Update the records starting at the line that contains "Where should I click to: Click" and ending after the line that contains "Looking at the screenshot, I should click(339, 301).". Change "Withdrawal Limit" to "Daily Transfer Limit", keep everything else the same, and return only those lines.

───── Records for the task

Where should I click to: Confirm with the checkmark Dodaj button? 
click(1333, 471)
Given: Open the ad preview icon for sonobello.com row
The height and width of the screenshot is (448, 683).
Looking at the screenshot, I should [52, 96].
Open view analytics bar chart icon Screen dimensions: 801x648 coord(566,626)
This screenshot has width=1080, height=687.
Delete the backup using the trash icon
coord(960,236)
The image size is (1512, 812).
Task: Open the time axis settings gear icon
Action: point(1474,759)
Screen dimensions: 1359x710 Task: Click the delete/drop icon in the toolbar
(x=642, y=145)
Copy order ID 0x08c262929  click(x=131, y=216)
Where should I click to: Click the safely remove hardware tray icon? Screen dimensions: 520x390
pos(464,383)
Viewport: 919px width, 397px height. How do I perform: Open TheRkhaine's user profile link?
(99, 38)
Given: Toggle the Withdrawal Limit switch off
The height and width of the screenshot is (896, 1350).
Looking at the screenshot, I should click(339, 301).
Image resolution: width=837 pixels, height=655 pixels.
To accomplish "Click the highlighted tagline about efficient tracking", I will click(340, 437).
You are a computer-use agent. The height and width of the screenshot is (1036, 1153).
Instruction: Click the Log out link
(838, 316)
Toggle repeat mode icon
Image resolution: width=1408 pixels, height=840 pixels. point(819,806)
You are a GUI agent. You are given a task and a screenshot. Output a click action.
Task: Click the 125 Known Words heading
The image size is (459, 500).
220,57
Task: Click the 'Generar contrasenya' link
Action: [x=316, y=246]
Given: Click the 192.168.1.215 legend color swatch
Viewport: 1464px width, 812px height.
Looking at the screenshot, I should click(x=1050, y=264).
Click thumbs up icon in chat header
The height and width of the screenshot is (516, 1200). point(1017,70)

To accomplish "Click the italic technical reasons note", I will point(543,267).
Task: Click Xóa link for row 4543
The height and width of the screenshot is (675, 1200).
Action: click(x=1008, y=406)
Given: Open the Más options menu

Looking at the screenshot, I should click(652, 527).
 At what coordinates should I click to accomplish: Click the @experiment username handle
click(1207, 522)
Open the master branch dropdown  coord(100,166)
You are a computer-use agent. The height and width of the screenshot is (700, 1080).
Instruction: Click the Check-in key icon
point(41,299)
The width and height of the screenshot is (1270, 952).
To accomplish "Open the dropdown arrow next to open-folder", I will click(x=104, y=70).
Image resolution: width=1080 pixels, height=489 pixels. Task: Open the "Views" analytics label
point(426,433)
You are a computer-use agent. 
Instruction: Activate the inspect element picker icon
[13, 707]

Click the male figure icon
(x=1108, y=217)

──────────

Completed task
Where should I click to: Click the safely remove hardware tray icon? Screen dimensions: 520x390
pos(464,383)
Viewport: 919px width, 397px height. How do I perform: Open TheRkhaine's user profile link?
(99, 38)
Given: Toggle the Daily Transfer Limit switch off
The height and width of the screenshot is (896, 1350).
Looking at the screenshot, I should click(339, 301).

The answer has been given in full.